Hope Rosenwald School, Newberry County, SC
The Hope Rosenwald School is significant for its role in African-American education and social history in South Carolina between 1925 and 1954, and as a property that embodies the distinctive features of a significant architectural type and method of schoolhouse construction popular throughout the southern United States in the early twentieth century. Like other Rosenwald schools, the Hope Rosenwald School can trace its origins to the contentious debate over the education of southern African-Americans in the late nineteenth and early twentieth centuries. While the end of the American Civil War had brought about state-initiated funding and operation of some local schools for black children in the South, the policies emphasizing racial segregation during the Jim Crow era left southern blacks with few opportunities for a truly complete primary education and even fewer secondary school options.

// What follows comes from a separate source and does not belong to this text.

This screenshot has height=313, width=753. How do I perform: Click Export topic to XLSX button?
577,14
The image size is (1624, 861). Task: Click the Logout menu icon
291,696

Among those who sought a method for insuring that black educational opportunities in the South might be improved was Julius Rosenwald, CEO of Sears & Roebuck and a trustee of the Tuskegee Normal and Industrial Institute. At the request of Booker T. Washington, Rosenwald began a school building fund to benefit southern African-Americans, especially those in rural regions, and from 1917 to 1932, Rosenwald’s program led to the construction of more than 5300 public schools, teachers’ homes, and instructional shops in fifteen southern states, nearly 500 of which were located in South Carolina.
Listed in the National Register on October 3, 2007. The full text of the nomination and additional photos are available at the SCDAH. For more on this remarkable success story in historic preservation, see the interactive slideshow from Columbia’s The State online news source. Artifacts from this school appear in the exhibits of the Smithsonian's National Museum of African American History, which opened in 2016.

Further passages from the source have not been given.